Turkey’s strongarm leader, Recep Erdogan, isn’t satisfied with just the massive chunk of Syrian land that Trump handed to him.  No, now he wants nuclear weapons as well.

What could possibly go wrong with the idea should it come to fruition?  It is reported today that in the weeks leading up to his order to launch the military across the border to clear Kurdish areas, Erdogan made no secret of his larger ambition.   He stated he could not accept the West telling his nation they can not have missiles with nuclear warheads.   

While this notion that Turkey should have its own nuclear arsenal is dangerous it also needs to be noted why such disorder in the world seems to be intensifying.   At the heart of what Erdogan desires is the fact, he is a strongman who uses ethnic divisions to sow discord which in turn he uses for political advantage.  And the leader of the free world allows for this type of behavior to happen, over and over.

Trump has destroyed, or is in the process of destroying the international institutions which could and should halt the spread of nuclear weaponry.  He has undermined the moral faith and good credit of the United States as an honest international broker in the eyes of the world. He has widely endorsed rulers in Russia, North Korea, and the Philippines along with the awful ethnic-nationalism which stands behind them.

All of this comes on top of the frayed U.S. relations with Turkey over its incursion in Syria.  Over the past week one of the stories which many are concerned about is the obviously sensitive question of whether we should remove the nuclear bombs it has long stored at a Turkish airbase?

All my life it has been the policy of the U.S. to not publicly acknowledge locations of nuclear weapons overseas.   But analysts and scholars feel solid in their reasoning that we have perhaps 50 nuclear bombs stored under heavy guard at Incirlik airbase in southern Turkey.  What confounded me last week was how Trump seemingly acknowledged that privileged information.  When asked by a reporter how confident he was of the bombs’ security he replied “We’re confident.”   So much for state secrets.

There is no known evidence that those nuclear weapons are at direct risk, but relations between Washington and Ankara are, from my memory, at a historic low and the war in Syria has grown more complex and unpredictable.

If David Ignatius were writing the story in book form he would surely add that Incirlik is about 150 miles from Syria by road.

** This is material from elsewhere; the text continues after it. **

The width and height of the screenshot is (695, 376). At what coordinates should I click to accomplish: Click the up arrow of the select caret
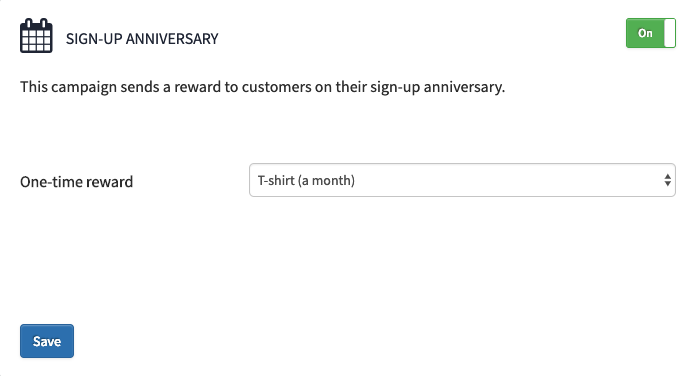point(668,176)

I, like many in this nation, attempt to understand the jigsaw nature of the world.  When thinking about this region, given the past few weeks of absolute choas, it is hard to see a light at the end of the road.  I can not sense any good set of options for NATO members in dealing with what we now all know to be Erdogan’s objective.  Since Trump has kneeled on the world stage and allowed the tactical high ground in the region to Turkey. with no apparent strategic framework in mind, I am at a loss as to see anything but ruin in the region.